-- Opening Marker --
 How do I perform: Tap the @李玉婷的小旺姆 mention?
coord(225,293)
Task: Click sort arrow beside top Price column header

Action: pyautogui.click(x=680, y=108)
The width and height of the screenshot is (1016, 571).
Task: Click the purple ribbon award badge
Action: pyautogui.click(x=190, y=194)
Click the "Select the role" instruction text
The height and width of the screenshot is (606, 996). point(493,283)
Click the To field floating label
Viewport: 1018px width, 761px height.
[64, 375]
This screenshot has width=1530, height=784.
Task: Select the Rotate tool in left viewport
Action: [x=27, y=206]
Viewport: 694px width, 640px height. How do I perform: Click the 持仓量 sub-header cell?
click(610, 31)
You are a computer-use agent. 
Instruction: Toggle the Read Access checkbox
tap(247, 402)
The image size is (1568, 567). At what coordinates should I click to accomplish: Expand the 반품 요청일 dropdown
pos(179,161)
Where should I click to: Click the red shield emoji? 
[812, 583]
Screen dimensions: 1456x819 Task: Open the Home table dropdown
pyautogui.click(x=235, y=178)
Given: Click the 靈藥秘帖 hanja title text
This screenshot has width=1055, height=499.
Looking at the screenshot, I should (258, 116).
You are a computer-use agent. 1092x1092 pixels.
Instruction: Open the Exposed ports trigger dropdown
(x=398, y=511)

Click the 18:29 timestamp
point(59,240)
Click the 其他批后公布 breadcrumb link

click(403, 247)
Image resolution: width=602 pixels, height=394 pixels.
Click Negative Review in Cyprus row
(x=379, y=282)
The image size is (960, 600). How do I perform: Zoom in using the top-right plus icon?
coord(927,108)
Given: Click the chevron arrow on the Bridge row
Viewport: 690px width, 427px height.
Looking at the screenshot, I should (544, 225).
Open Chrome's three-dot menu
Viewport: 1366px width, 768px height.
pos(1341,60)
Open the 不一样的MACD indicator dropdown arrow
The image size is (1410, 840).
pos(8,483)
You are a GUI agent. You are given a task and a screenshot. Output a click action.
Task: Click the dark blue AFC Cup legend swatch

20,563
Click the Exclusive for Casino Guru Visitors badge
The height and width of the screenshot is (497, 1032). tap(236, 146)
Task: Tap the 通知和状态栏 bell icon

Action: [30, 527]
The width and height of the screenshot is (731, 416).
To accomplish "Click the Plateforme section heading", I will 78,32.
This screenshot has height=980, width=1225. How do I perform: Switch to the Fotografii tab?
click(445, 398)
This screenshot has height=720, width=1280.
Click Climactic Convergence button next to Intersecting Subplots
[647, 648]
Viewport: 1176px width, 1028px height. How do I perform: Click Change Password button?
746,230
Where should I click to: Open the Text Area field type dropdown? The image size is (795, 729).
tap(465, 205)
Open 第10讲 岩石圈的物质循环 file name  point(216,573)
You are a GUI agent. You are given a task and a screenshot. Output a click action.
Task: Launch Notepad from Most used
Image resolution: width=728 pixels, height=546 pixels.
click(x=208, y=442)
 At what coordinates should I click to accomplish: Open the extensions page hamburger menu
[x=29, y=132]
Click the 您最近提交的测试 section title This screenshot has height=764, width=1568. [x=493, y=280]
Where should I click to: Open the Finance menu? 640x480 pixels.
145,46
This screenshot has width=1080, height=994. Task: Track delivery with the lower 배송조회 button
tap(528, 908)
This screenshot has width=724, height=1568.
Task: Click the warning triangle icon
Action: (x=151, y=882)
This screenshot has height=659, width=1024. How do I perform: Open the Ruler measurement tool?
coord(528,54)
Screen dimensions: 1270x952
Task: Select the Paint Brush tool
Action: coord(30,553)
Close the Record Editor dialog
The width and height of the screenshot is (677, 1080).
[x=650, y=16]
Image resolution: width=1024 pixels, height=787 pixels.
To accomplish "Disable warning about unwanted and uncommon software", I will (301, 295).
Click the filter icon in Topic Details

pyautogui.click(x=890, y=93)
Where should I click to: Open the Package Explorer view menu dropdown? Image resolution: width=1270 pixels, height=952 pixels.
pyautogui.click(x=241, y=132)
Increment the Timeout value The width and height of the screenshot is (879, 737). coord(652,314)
-- Closing Marker --
Repeat each line of the data exactly, missing none.

 How do I perform: Tap the @李玉婷的小旺姆 mention?
coord(225,293)
Task: Click sort arrow beside top Price column header

Action: pyautogui.click(x=680, y=108)
The width and height of the screenshot is (1016, 571).
Task: Click the purple ribbon award badge
Action: pyautogui.click(x=190, y=194)
Click the "Select the role" instruction text
The height and width of the screenshot is (606, 996). point(493,283)
Click the To field floating label
Viewport: 1018px width, 761px height.
[64, 375]
This screenshot has width=1530, height=784.
Task: Select the Rotate tool in left viewport
Action: [x=27, y=206]
Viewport: 694px width, 640px height. How do I perform: Click the 持仓量 sub-header cell?
click(610, 31)
You are a computer-use agent. 
Instruction: Toggle the Read Access checkbox
tap(247, 402)
The image size is (1568, 567). At what coordinates should I click to accomplish: Expand the 반품 요청일 dropdown
pos(179,161)
Where should I click to: Click the red shield emoji? 
[812, 583]
Screen dimensions: 1456x819 Task: Open the Home table dropdown
pyautogui.click(x=235, y=178)
Given: Click the 靈藥秘帖 hanja title text
This screenshot has width=1055, height=499.
Looking at the screenshot, I should (258, 116).
You are a computer-use agent. 1092x1092 pixels.
Instruction: Open the Exposed ports trigger dropdown
(x=398, y=511)

Click the 18:29 timestamp
point(59,240)
Click the 其他批后公布 breadcrumb link

click(403, 247)
Image resolution: width=602 pixels, height=394 pixels.
Click Negative Review in Cyprus row
(x=379, y=282)
The image size is (960, 600). How do I perform: Zoom in using the top-right plus icon?
coord(927,108)
Given: Click the chevron arrow on the Bridge row
Viewport: 690px width, 427px height.
Looking at the screenshot, I should (544, 225).
Open Chrome's three-dot menu
Viewport: 1366px width, 768px height.
pos(1341,60)
Open the 不一样的MACD indicator dropdown arrow
The image size is (1410, 840).
pos(8,483)
You are a GUI agent. You are given a task and a screenshot. Output a click action.
Task: Click the dark blue AFC Cup legend swatch

20,563
Click the Exclusive for Casino Guru Visitors badge
The height and width of the screenshot is (497, 1032). tap(236, 146)
Task: Tap the 通知和状态栏 bell icon

Action: [30, 527]
The width and height of the screenshot is (731, 416).
To accomplish "Click the Plateforme section heading", I will 78,32.
This screenshot has height=980, width=1225. How do I perform: Switch to the Fotografii tab?
click(445, 398)
This screenshot has height=720, width=1280.
Click Climactic Convergence button next to Intersecting Subplots
[647, 648]
Viewport: 1176px width, 1028px height. How do I perform: Click Change Password button?
746,230
Where should I click to: Open the Text Area field type dropdown? The image size is (795, 729).
tap(465, 205)
Open 第10讲 岩石圈的物质循环 file name  point(216,573)
You are a GUI agent. You are given a task and a screenshot. Output a click action.
Task: Launch Notepad from Most used
Image resolution: width=728 pixels, height=546 pixels.
click(x=208, y=442)
 At what coordinates should I click to accomplish: Open the extensions page hamburger menu
[x=29, y=132]
Click the 您最近提交的测试 section title This screenshot has height=764, width=1568. [x=493, y=280]
Where should I click to: Open the Finance menu? 640x480 pixels.
145,46
This screenshot has width=1080, height=994. Task: Track delivery with the lower 배송조회 button
tap(528, 908)
This screenshot has width=724, height=1568.
Task: Click the warning triangle icon
Action: (x=151, y=882)
This screenshot has height=659, width=1024. How do I perform: Open the Ruler measurement tool?
coord(528,54)
Screen dimensions: 1270x952
Task: Select the Paint Brush tool
Action: coord(30,553)
Close the Record Editor dialog
The width and height of the screenshot is (677, 1080).
[x=650, y=16]
Image resolution: width=1024 pixels, height=787 pixels.
To accomplish "Disable warning about unwanted and uncommon software", I will (301, 295).
Click the filter icon in Topic Details

pyautogui.click(x=890, y=93)
Where should I click to: Open the Package Explorer view menu dropdown? Image resolution: width=1270 pixels, height=952 pixels.
pyautogui.click(x=241, y=132)
Increment the Timeout value The width and height of the screenshot is (879, 737). coord(652,314)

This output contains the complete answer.